AI Models Transform Defect Inspection And Review, But Can Fail To Scale

Majority of AI initiatives failing; synthetic data gaining traction due to limited real-world data.

popularity

Key Takeaways:

  • AI plays a role in improving defect capture rate and distinguishing between yield-killing and nuisance defects.
  • New developments in wafer edge inspection are proving essential to bonded wafer yields.
  • 70% of AI initiatives stall after pilot implementation, but some pitfalls can be avoided.

One of the brightest spots in AI use today is the industry’s ability to better capture the massive number of defect types occurring across hundreds of process steps, from lithography and patterning to assembly of multichip packages.

Engineers are targeting the highest-ROI projects, many of which are centered on yield improvement. Using these models, they can more easily distinguish real from nuisance defects and catch defects that were previously invisible. But scaling AI solutions from the pilot level to factory and enterprise levels is proving particularly tough, requiring higher data quality, stronger correlation, and more robust infrastructure to ensure all data points connect properly.

With AI models, it’s easier to account for new defect mechanisms. “Traditional algorithms are based on statistics, so you gather a lot of data and then, based on the distribution, set the nominal value and tolerance. If a value is outside that range, you call it a defect,” said Charlie Zhu, vice president of R&D at Nordson Test & Inspection. “But often there are multiple parameters in the programming. If you have five parameters and then add one, AI simply does a point-to-point addition where you identify the bad defects, and if you have enough variation in your training data it will learn by itself. Without the AI model, adding that parameter manually is a tedious, time-consuming process that often requires domain expertise to implement.”

Zhu noted that today’s AI algorithms are greatly improved over earlier models. “They are far more robust than the traditional machine vision algorithm, even compared to sophisticated machine learning algorithms like a support vector machine (SVM) or principal component analysis (PCA).”

New processes, such as hybrid bonding, are emerging with their own set of defect signatures, particularly at the wafer edge. “AI is being used to detect and classify residual tungsten CMP defects. These particular tungsten defects were on the edge of the wafer and impossible to detect through traditional techniques, but AI for macro-level defect inspection captures them,” said Errol Akomer, applications director at Microtronic.

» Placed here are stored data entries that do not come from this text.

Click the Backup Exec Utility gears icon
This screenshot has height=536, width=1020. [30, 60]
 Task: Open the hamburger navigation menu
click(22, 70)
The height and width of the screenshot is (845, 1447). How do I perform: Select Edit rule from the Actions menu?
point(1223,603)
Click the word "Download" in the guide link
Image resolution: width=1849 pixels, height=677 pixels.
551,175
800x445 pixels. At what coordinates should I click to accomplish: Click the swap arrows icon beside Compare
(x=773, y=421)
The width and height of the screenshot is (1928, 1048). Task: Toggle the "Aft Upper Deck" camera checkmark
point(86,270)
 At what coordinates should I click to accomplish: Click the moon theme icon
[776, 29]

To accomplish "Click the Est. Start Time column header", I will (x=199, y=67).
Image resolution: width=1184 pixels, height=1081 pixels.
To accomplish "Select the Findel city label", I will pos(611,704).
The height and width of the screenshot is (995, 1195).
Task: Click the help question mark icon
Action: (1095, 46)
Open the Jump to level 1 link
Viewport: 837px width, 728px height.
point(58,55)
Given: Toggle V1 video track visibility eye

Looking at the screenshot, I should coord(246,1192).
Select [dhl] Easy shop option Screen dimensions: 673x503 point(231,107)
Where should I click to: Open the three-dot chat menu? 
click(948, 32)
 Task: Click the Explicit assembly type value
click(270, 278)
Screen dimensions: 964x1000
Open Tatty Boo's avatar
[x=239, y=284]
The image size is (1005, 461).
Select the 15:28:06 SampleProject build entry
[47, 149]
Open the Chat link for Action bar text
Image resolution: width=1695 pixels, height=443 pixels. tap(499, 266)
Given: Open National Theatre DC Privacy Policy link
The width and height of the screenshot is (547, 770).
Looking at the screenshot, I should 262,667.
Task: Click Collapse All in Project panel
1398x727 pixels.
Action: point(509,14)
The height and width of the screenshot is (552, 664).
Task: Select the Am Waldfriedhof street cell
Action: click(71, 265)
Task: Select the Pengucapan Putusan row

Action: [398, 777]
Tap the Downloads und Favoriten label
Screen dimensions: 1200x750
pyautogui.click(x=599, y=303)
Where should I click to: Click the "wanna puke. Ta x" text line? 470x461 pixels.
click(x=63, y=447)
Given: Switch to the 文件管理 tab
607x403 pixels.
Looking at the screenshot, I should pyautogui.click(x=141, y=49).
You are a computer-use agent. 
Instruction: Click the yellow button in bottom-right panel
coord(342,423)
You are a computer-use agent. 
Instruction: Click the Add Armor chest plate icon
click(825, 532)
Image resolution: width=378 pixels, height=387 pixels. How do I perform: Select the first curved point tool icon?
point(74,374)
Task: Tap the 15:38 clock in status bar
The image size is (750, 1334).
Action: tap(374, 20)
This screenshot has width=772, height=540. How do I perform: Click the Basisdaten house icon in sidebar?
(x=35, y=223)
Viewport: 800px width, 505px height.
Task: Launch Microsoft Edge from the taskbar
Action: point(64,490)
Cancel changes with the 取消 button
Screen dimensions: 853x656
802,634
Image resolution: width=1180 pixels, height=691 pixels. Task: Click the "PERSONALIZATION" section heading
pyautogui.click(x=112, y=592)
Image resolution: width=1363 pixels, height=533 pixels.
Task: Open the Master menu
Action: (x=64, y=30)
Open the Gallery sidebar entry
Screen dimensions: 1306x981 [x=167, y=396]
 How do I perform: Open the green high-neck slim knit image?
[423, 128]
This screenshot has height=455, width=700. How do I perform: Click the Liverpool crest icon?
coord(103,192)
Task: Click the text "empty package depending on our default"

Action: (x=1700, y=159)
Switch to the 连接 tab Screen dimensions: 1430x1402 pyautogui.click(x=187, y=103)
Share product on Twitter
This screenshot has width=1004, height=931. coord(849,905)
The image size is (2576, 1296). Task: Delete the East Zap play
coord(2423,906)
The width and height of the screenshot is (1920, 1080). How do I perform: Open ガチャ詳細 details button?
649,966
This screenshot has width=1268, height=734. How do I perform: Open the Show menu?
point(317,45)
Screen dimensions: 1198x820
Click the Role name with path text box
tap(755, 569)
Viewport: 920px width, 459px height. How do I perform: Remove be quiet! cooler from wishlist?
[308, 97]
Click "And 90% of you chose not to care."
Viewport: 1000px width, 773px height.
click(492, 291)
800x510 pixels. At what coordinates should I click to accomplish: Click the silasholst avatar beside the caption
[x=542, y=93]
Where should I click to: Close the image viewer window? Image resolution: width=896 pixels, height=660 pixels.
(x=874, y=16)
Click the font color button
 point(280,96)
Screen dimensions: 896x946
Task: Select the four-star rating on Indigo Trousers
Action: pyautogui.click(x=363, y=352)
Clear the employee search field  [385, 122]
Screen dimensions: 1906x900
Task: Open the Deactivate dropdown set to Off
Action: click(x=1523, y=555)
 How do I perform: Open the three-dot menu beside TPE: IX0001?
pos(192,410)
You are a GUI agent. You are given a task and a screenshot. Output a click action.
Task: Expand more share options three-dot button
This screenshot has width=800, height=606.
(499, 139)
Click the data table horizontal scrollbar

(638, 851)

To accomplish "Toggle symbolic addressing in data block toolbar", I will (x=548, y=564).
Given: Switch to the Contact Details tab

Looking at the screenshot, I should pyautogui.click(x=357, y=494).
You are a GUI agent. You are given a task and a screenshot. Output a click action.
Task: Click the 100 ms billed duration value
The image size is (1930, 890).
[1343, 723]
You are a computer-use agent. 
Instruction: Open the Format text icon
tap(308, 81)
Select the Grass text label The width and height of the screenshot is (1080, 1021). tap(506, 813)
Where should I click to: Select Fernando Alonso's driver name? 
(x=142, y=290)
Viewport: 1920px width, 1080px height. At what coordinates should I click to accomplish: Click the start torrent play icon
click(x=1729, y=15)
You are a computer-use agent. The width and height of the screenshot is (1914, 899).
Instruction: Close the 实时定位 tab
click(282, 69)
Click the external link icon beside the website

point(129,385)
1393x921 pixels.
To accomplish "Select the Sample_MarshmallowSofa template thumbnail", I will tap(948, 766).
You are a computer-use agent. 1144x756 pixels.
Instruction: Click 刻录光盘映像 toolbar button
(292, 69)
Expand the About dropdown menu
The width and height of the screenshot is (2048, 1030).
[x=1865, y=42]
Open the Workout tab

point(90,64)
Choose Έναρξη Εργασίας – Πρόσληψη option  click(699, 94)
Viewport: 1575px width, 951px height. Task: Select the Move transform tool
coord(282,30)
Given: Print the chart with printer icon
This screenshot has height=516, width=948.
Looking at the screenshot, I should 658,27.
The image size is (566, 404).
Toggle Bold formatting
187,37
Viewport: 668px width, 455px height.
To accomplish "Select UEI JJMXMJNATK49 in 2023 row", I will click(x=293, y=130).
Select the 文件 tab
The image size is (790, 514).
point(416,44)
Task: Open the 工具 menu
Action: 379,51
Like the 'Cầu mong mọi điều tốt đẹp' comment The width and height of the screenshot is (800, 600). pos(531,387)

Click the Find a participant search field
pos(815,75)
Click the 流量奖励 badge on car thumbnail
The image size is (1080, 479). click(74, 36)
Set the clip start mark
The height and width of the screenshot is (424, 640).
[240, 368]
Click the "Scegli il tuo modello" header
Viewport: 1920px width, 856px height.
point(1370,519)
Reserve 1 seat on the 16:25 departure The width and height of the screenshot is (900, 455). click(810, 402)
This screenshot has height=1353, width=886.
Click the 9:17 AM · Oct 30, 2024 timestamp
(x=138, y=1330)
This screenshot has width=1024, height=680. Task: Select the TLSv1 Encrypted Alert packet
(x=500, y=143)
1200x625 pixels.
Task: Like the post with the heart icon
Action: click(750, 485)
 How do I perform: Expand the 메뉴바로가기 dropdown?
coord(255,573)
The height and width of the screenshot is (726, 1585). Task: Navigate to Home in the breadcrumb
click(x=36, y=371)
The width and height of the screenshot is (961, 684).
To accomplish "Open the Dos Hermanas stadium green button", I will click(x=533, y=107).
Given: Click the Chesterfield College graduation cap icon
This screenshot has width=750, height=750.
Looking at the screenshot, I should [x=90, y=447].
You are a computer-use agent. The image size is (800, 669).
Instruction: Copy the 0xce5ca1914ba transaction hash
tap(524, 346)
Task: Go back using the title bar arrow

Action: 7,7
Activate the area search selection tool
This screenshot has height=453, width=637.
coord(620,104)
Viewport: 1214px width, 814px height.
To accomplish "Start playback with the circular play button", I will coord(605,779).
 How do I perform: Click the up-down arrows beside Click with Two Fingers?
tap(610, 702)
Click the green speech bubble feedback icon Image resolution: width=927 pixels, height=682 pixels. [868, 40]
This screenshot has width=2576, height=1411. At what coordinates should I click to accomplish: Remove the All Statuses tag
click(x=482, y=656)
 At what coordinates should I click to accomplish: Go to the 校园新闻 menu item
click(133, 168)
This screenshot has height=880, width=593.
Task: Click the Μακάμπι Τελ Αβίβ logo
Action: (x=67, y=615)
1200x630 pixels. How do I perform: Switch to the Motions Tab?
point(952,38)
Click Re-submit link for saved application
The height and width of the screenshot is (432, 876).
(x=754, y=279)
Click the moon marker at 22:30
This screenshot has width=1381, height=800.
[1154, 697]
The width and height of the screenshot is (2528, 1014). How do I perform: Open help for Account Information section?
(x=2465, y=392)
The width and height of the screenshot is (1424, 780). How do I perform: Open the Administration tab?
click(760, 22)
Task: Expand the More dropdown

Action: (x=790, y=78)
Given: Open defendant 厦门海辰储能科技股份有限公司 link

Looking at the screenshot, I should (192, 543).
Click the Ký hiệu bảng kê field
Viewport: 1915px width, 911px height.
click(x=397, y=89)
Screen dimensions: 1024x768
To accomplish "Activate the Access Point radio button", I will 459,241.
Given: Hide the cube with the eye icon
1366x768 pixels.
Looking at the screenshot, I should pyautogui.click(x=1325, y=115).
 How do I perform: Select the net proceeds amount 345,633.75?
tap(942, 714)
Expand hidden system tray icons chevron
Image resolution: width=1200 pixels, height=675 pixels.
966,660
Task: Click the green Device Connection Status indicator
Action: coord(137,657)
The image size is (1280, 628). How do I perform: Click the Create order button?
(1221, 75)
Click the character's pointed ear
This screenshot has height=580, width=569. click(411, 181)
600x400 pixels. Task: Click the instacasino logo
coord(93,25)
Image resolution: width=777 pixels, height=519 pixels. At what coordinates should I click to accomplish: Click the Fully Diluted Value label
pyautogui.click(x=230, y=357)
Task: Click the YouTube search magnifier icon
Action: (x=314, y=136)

The reason wafer edge defects are a challenge goes back to how inspection has been performed on patterned wafers. “Traditional inspection techniques often depend on highly repetitive patterns and complete die references (i.e., die-to-die comparisons), making edge and partial die inspection challenging,” explained Woo Young Han, product marketing director at Onto Innovation.  “Deep learning models can better generalize across incomplete or irregular structures, improving defect detection accuracy in partial die regions for wafer-to-wafer bonding applications.”

It’s important to note that machine learning models are often combined with physics-based models in semiconductor manufacturing environments. “Hybrid ML/physics models are superior to ML only because they are inherently more robust and can extrapolate beyond the training set well (like a physics-based model),” said Nick Keller, senior principal applications engineer, Onto Innovation.

In scalable analytics, one of the keys is the ability to handle “both the measurements, these millions of measurements per die, as well as the volume in high-volume production, which is parts, wafers, or lots,” said Ken Harris, senior director of product management at PDF Solutions, noting that the move to multi-die packaging is further contributing to data overload. “New products are being constructed from chiplets using advanced assembly. This leads to a massive data explosion, and it’s where scalable analytics is really required.”

AI for metrology vs. AI for inspection
AI or ML models have always proven much more useful in defect inspection than in metrology. “AI is more mature and more widely used in inspection compared to metrology for multiple reasons,” said Nordson’s Zhu. “When it comes to detecting voids, particles, mouse bites, bridges, and other issues, AI models shine.”

This goes back to what AI is best at — pattern recognition. How one pattern compares to another determines its classification, which is trained by humans. When provided with enough data, AI excels at defect classification and separating nuisance from actual defects.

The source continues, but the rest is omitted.